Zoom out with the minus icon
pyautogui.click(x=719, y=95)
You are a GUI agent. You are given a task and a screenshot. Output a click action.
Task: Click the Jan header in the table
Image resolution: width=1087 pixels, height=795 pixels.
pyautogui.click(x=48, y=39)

■ ■ ■ ■

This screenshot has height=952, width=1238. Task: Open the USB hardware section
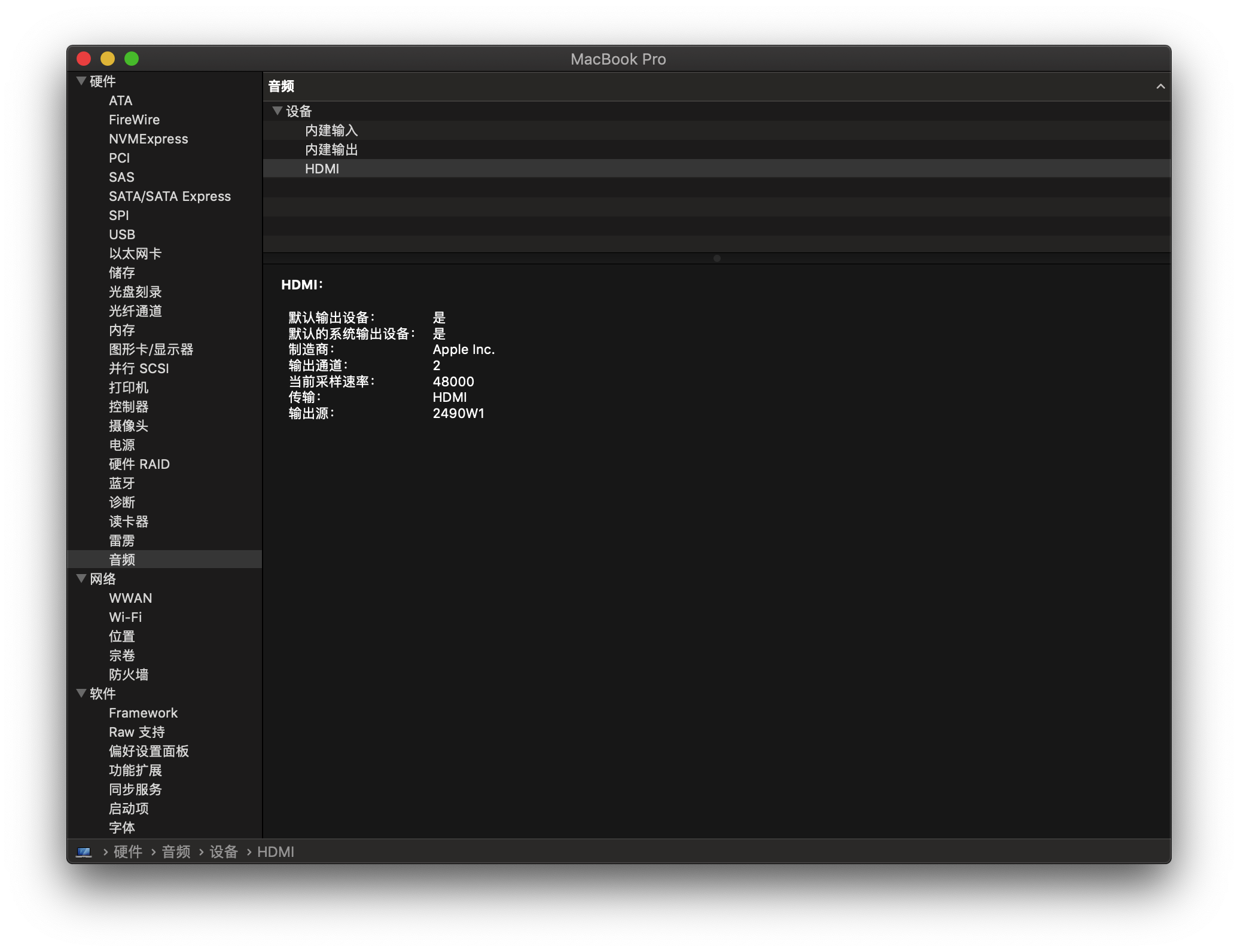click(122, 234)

■ ■ ■ ■

■ **What you have to do**
Set down again, unchanged, the records starting with the line containing "Zoom out with the minus icon" and going on through the line containing "pyautogui.click(x=48, y=39)", both of those lines included.

■ **Complete response**
Zoom out with the minus icon
pyautogui.click(x=719, y=95)
You are a GUI agent. You are given a task and a screenshot. Output a click action.
Task: Click the Jan header in the table
Image resolution: width=1087 pixels, height=795 pixels.
pyautogui.click(x=48, y=39)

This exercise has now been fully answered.